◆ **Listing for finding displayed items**
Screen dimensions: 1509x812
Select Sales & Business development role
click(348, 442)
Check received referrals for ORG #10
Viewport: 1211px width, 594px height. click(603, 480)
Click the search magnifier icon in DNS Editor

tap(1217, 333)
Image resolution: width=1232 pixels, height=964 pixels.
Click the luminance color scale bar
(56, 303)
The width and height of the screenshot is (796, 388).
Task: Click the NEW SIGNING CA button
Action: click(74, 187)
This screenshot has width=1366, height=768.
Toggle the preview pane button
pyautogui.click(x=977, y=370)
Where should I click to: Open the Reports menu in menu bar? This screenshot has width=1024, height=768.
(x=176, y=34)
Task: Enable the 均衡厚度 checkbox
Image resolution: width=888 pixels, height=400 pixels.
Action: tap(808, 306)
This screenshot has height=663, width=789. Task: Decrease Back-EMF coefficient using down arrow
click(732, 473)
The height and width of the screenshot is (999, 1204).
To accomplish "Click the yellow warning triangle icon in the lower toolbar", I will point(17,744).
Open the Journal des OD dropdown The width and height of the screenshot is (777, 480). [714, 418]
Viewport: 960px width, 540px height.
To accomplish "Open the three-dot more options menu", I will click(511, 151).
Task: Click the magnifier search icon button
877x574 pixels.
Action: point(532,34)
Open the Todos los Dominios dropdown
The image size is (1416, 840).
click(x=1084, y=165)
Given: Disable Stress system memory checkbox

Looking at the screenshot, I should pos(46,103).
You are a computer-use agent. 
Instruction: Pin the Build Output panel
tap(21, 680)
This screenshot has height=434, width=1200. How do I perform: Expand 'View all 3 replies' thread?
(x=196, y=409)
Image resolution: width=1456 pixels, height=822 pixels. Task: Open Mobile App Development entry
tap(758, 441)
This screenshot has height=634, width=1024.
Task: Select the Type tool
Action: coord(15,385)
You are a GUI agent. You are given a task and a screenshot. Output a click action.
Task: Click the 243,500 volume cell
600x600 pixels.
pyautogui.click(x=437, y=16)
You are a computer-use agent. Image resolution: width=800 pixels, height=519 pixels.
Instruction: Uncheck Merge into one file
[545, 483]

◆ **Short exercise**
Copy every line of the listing above, from the line with "You are a computer-use agent. Image" through the end of the listing. Offset each coordinate in the answers by adding 39, and leave all other text unchanged.

◆ **Reply**
You are a computer-use agent. Image resolution: width=800 pixels, height=519 pixels.
Instruction: Uncheck Merge into one file
[584, 522]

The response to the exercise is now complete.